Фанни с Гердом пригласили ее, когда Герд уже время от времени оставался на ночь у Фанни. Норма хорошо запомнила маленькую комнатушку Фанни, где на гвозде, вбитом в дверь, висел форменный китель брата.
— Хочешь, я уступлю тебе квартиру? — предложила Норма Герду.
Герд с Фанни переглянулись, и ответила ей Фанни:
— Оставайся там, Норма. Мы себе что-нибудь подыщем.
И Норма кивнула, вспомнив большую пустую квартиру, из которой она уйдет, и очень скоро притом.
Норма отдавала себе отчет в том, что Герд с Фанни во многом ей помогли, и поэтому покорно отвечала на вопросы, сколько знаков в минуту она печатает и когда будет экзамен по специальности, любит ли она больше ходить в кино или на танцы. Она не отрицала, что и впоследствии они заботились о ней. Одаривали ее на день рождения, приглашали на свои праздники. Когда они во время отпуска поженились, Норма послала им телеграмму. Через некоторое время они сообщили Норме, что у нее родился первый племянник. Норма заходила к ним еще несколько раз. Но время на визиты — до той минуты, когда она поднималась и вежливо прощалась, — постоянно сокращалось.
Она и представления не имела, что Фанни работает в бюро «тастоматов», и тут, после окончания учения, ей предлагают перейти в типографию. На моторном заводе, где Норма получила специальность, не оказалось свободного места для машинистки. И она сменила место работы. Отныне каждый рабочий день начинался с просмотра рукописей. Они лежали стопкой, одна на другой. «Искорка», «Эхо», «Импульс», рукописи из этих и доброй дюжины других заводских многотиражек, которые они перепечатывали утром, а после обеда приходили рукописи вечерних газет. Машинки жужжали. Она печатала. «Искорка», вид шрифта, размер шрифта, ширина шрифта… «Поздравления товарищу Ноше»… или «Общезаводское собрание: полный успех».

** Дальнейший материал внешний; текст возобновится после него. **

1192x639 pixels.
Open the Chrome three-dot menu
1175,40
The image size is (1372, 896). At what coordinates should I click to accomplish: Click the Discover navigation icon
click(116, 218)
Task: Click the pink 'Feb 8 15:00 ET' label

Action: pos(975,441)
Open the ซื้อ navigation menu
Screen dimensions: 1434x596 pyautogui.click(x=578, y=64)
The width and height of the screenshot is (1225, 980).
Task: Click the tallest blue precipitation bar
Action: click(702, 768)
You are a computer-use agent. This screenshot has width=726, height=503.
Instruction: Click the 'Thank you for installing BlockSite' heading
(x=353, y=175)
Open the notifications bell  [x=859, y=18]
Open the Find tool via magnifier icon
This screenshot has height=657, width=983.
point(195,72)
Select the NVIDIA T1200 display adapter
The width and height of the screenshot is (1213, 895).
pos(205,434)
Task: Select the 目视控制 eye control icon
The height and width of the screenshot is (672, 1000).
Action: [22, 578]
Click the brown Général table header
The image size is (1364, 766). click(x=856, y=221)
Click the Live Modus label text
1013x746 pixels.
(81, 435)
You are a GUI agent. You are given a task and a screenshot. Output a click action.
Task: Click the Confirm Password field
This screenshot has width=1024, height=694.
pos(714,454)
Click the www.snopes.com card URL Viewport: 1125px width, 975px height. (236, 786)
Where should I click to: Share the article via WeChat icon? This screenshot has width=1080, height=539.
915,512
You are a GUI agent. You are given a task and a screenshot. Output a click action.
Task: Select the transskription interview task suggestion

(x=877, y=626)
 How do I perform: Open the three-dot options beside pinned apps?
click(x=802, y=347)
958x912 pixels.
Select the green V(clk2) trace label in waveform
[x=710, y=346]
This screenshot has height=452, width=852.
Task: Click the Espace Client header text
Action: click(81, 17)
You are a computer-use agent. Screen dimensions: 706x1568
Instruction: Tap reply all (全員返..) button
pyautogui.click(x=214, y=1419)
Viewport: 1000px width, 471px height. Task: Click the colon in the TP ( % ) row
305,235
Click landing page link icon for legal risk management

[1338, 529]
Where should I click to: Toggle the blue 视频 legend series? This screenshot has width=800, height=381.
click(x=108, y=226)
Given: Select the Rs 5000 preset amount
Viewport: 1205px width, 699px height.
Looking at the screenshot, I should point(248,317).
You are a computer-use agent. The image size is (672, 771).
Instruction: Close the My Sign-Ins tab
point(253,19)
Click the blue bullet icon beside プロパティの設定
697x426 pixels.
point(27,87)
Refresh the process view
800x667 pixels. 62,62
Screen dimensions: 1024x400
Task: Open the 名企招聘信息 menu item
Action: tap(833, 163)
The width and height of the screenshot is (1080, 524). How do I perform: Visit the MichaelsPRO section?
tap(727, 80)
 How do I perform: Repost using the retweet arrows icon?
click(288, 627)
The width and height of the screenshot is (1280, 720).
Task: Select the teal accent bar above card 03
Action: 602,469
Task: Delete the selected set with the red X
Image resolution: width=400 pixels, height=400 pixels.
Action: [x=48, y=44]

За «тастоматом», позади нее, сидела Фанни. Фанни, которая подобно Норме набирала на «тастомате» «Искорку», «Эхо», «Импульс», каждый день по восемь часов пятнадцать минут писала поздравления товарищам Ноше, Шпиралла, Леману или «Общезаводское собрание: полный успех». Иногда — доклады, заставлявшие ее пальцы неотрывно бегать по клавиатуре несколько часов, все они были похожи один на другой. Иногда — протесты, иногда — курьезные сообщения. После работы Фанни поджидал Герд, ее жизнь была ограничена кругом домашних забот. Она не знала, что однажды холодным дождливым днем Норма стояла в каких-то двух-трех шагах от нее у проходной типографии. Лицо Фанни, усталое и бледное, вдруг ожило: она увидела торопившегося ей навстречу Герда. Джинсы на нем были точно такие, как в детстве. Он нежно провел рукой по волосам Фанни, успевшим намокнуть на дожде, и склонился над ней, как бы защищая от немилосердно хлещущего дождя. Так они и пошли, о чем-то оживленно переговариваясь на ходу.
Вспоминая потом Герда и Фанни, Норма всякий раз видела перед собой эту картину, только эту одну, и в один прекрасный день она написала на чистом листе бумаги не «поздравляем товарища такого-то», а заявление об уходе.